The focus of my table was the different elements of the home; I incorporated building materials such as floor tiles and window glass, as well as objects which would be found inside the home like pottery and cosmetic items. While the objects I used are more likely to have been found in the possession of someone of a higher status, and the tiles and glass in a cathedral, I wanted to create an idea of what life may have looked like in the medieval period.

A favourite object of mine, and of the visitors to my table, was the King John short cross halfpenny from 1205. The coin is a part of the Wellow Hoard, a group of 16 coins produced in the period 1180-1247. This is a great example to show how halfpennies were created 800 years ago, by simply cutting whole pennies in half!

Cut halfpenny of King John. Left: Obverse, Right: Reverse

Another group of objects that attracted a lot of attention were the 14th century cathedral floor tiles. These were found in the 1974 excavation of Orange Grove and have detailed designs including a griffin, 3 lions and an abbey. One of the designs particularly I liked was the griffin which symbolised the bravery of a lion combined with the intelligence of an eagle, and would have been a great addition to the floor of a cathedral.

Medieval floor tile. Left: Floor tile, Right: Reconstruction drawing

I greatly enjoyed putting together my table and getting to look at all the wonderful artefacts that the Roman Baths has to offer that aren’t Roman, and cast a light on a much forgotten era of Bath’s history.

Work Experience Student

Wednesday, 7 August 2019

Festival of Archaeology: Roman Death and Burial

As part of the Festival of Archaeology the Roman Baths Collections team were in Sydney Gardens exploring the theme of Roman death and burial.

Burials are a major source of information that helps us to understand life in Roman Britain. Burials provide evidence about physique, disease, social organisations and religious beliefs and rituals.

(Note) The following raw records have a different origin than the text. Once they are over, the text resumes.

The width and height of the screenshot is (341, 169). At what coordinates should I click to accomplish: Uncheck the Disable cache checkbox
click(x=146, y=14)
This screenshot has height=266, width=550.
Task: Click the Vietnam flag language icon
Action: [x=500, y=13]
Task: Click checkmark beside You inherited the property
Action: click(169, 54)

Emily preparing the Death and Burial display at Sydney Gardens

So how can we tell a burial is Roman?

In Roman Britain you were typically buried in one of two ways, either cremation or inhumation. A cremation burial is the burial of cremated remains in an urn or pot and inhumation is the burial of body in a grave or tomb.  

Cremation with grave goods became more widespread following the Roman invasion in 43 AD, but later gave way to inhumation with fewer grave goods, possibly as other religions, such as Christianity and Mithraism grew in popularity.

Roman coarseware jar containing cremated remains, on display at the Roman Baths museum

What is a grave good? 

An object buried with the body, mostly of inorganic material such as pottery, jewellery, weapons and toys. Organic items would have been deposited with the body, but have since decayed. Grave goods can help us date a burial as well as provide insight into the life of the individual. Grave goods often reflected the wealth or status of the individual, or their family.

They were also ritual objects, with pottery at a burial site often being a sign of ritual feasting. Feasts were held as the deceased was buried, or sometimes days after. Food was also left as an offering for the deceased. These practices explain why we find food and beverage vessels at different levels at a burial site. 

Selection of grave goods: Clockwise from top left to right; flagon rim, samian sherd, jar base, rim sherd, iron brooch, commemorative bronze coin of Septimus Severus with funerary pyre depicted on the reverse, selection of hobnails

What would they be buried in?

The first materials to decompose are organic such as wood, food, and clothing. This leaves us without much knowledge of what clothing a person was buried in. Items such as pins, brooches and hobnails are the only remaining clues for a person’s clothing. Pins and brooches were used to hold together a shroud or toga.

Hobnails are common remaining fragments of a Roman shoe. This tells us the individual could have been clothed when they were buried or that the shoes were placed as a symbolic grave good in or outside the coffin. The nails would have been screwed into the sole of the shoe, similar to a modern football boot.
Female skeleton excavated at Batheaston with hobnails found in situ at the soles of the feet

What do you think would survive in a burial today that could tell us about life in 2019?